La dame MVP, âgée de 47 ans, a, lors d’une interview accordée l’après-midi de ce dimanche 14 juin 2026 dans la commune de Bulongo, laissé entendre que l’abondance de l’argent du cacao n’a occasionné aucun bon souvenir matériel ou moral dans son couple, alors que leur champ familial est d’une superficie d’environ 15 hectares, localisé de manière répartie à Bulongo, Nzenga, Loselose, Halungupa et Kisima, dans le territoire de Beni, au Nord-Kivu.
Ce qui m’inquiète davantage, c’est le fait de voir d’autres agriculteurs des produits pérennes qui avaient suffisamment émergé à cette époque, alors qu’elle ne fait que se remémorer les absences nocturnes de son mari qui découchait et effectuait des dépenses inutiles pour gérer certains problèmes de fuite de responsabilité parentale après avoir engrossé une fille avec l’intention de refuser la grossesse, d’adultère et de paiement de loyer pour ses partenaires occasionnelles. Pendant ce temps, toutes les planifications de la famille étaient mises au repos.

« Lors de la chute du prix du cacao jusqu’à ce jour, mon mari se comporte comme un démon sur qui l’on a versé de l’eau bénite. Il s’est déjà séparé de tous les désordres et devient ponctuel à la maison. Il a fortement réduit ses fréquences d’ambiance et, ce qui est étonnant, il est devenu très amoureux envers moi et me propose beaucoup de projets.
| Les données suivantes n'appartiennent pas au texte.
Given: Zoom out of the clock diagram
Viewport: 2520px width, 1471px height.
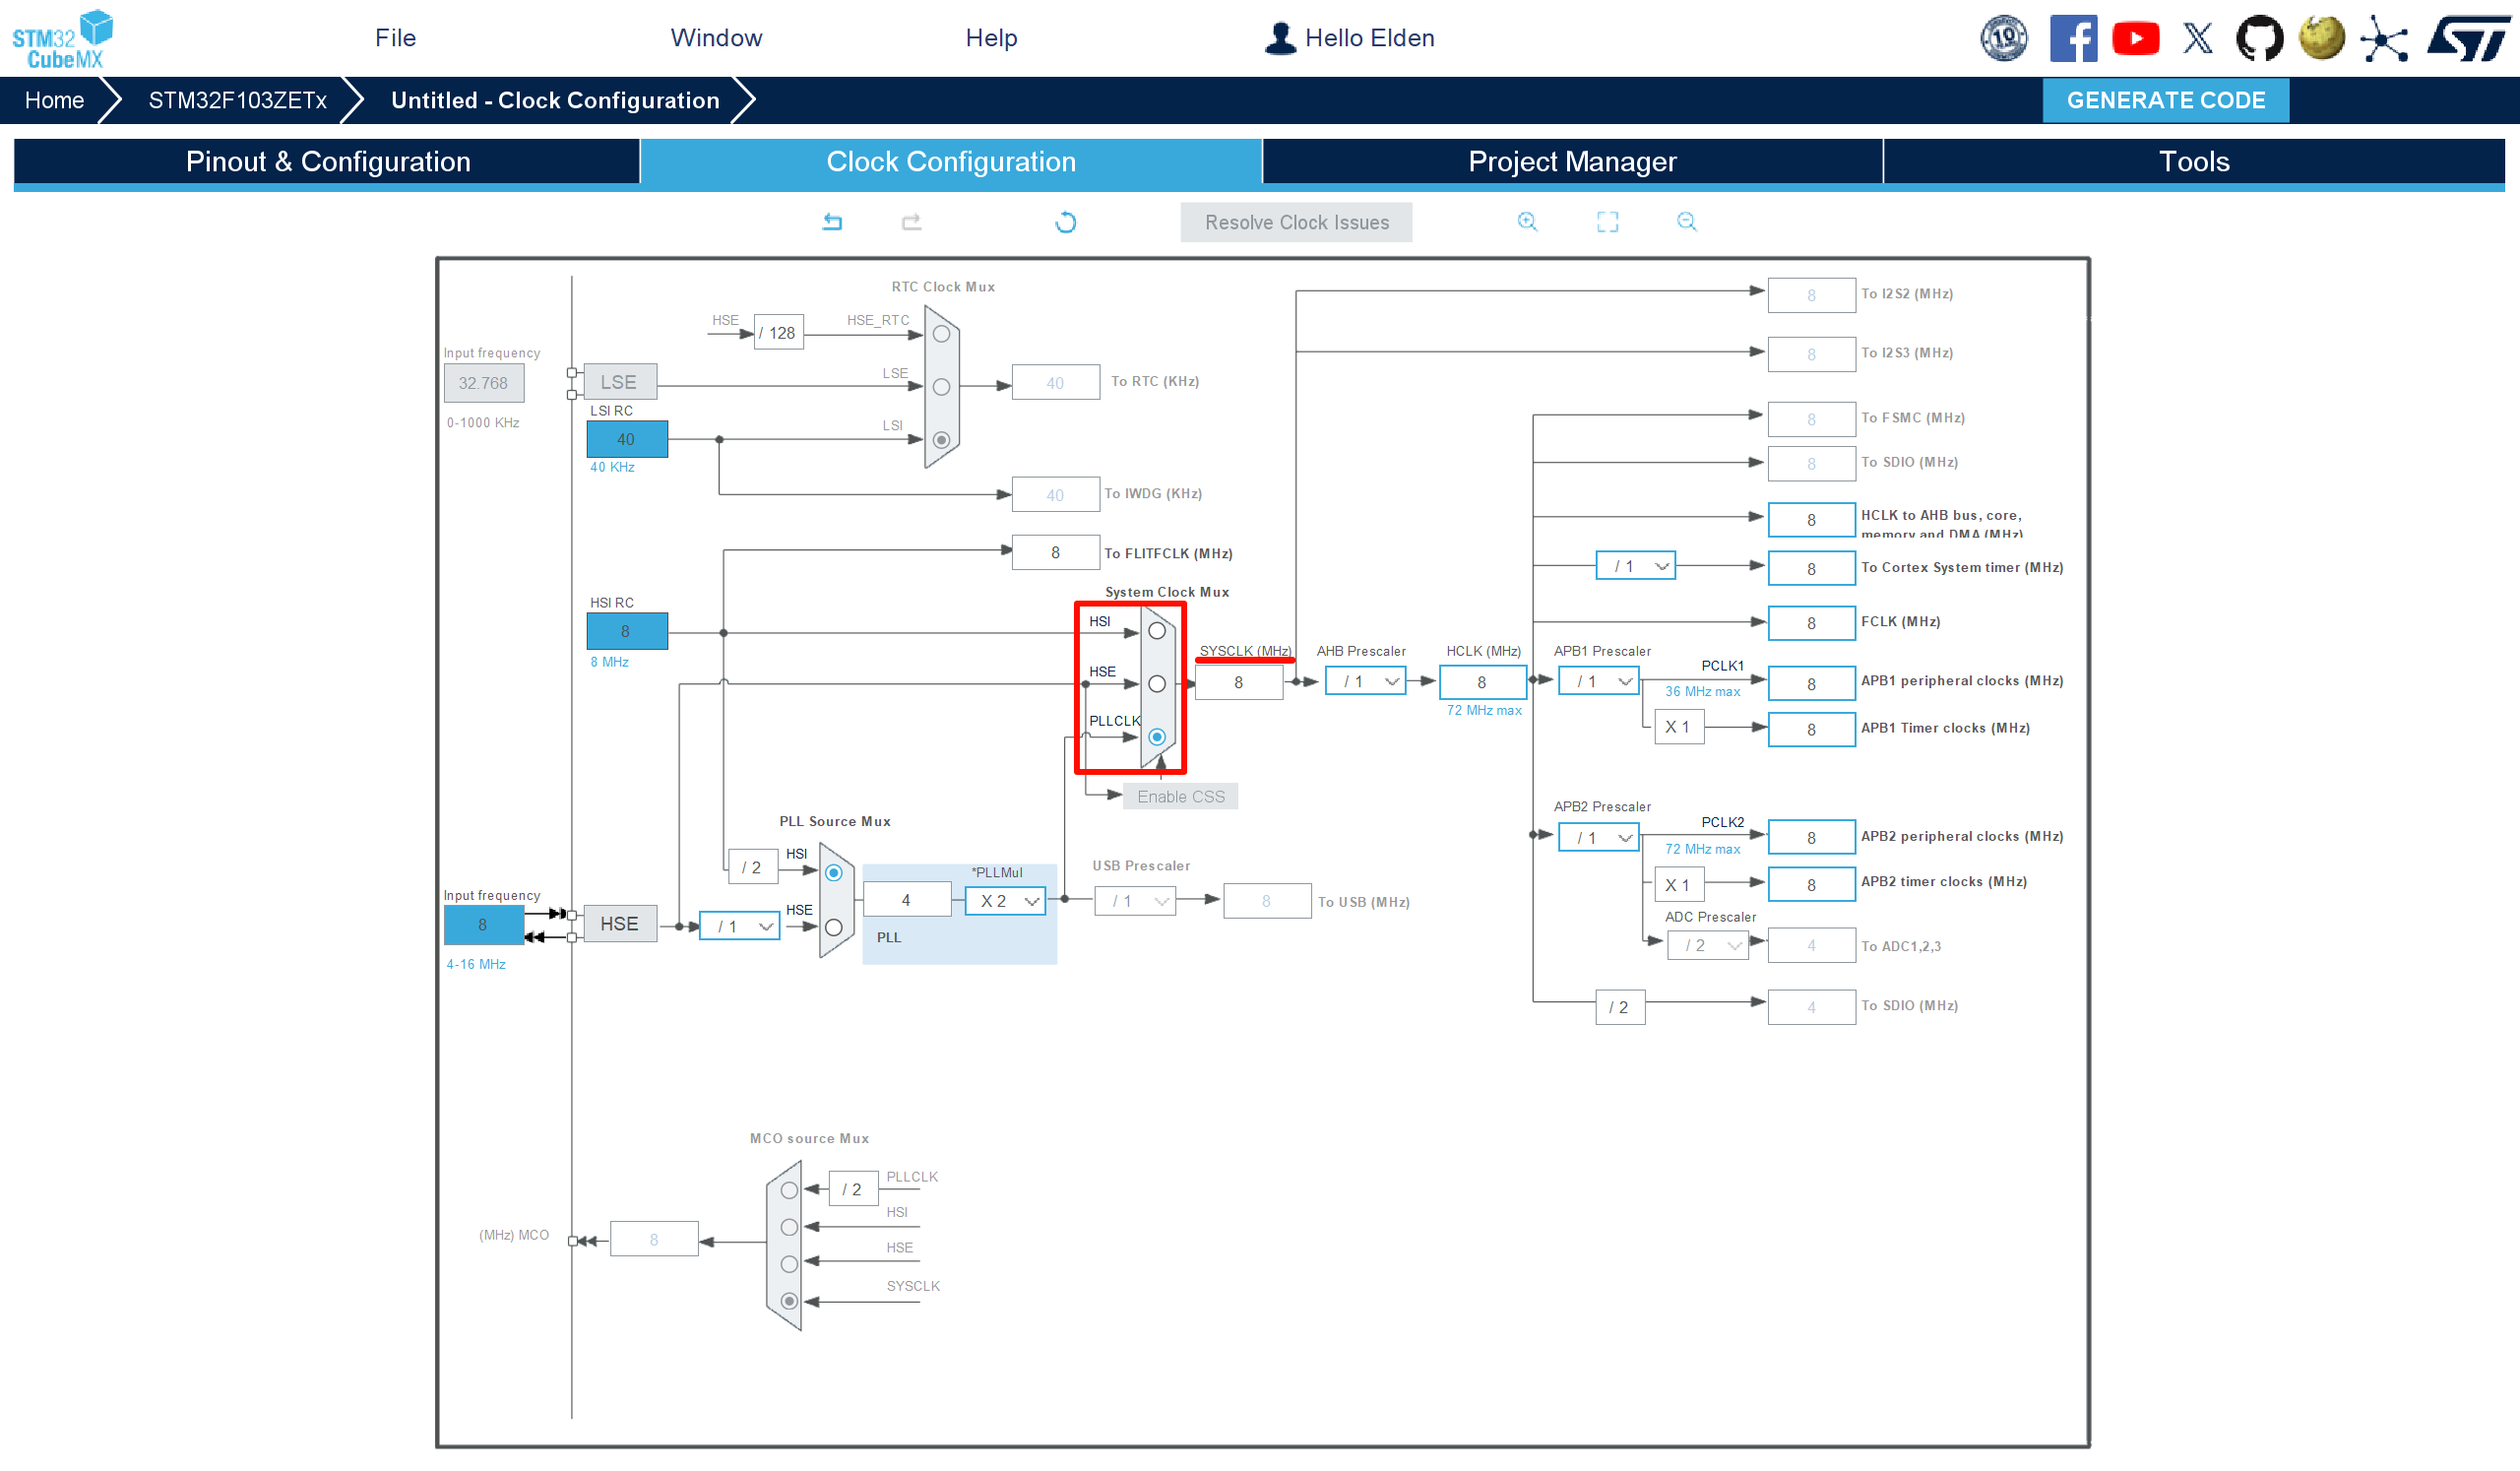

Malheureusement, notre seule source de revenus, c’est le champ et l’espoir n’est plus de voir encore l’augmentation du prix du cacao », a-t-elle insisté.

Le regret de cette dame est à la fois un triste souvenir des mauvaises expériences traversées en temps d’allégresse et, au même moment, un témoignage des faits qui motivent sa vie conjugale contre les vents et marées spectaculaires de la vitalité de sa vie conjugale. Actuellement, le prix du cacao est approximativement fixé à près de 10 dollars américains.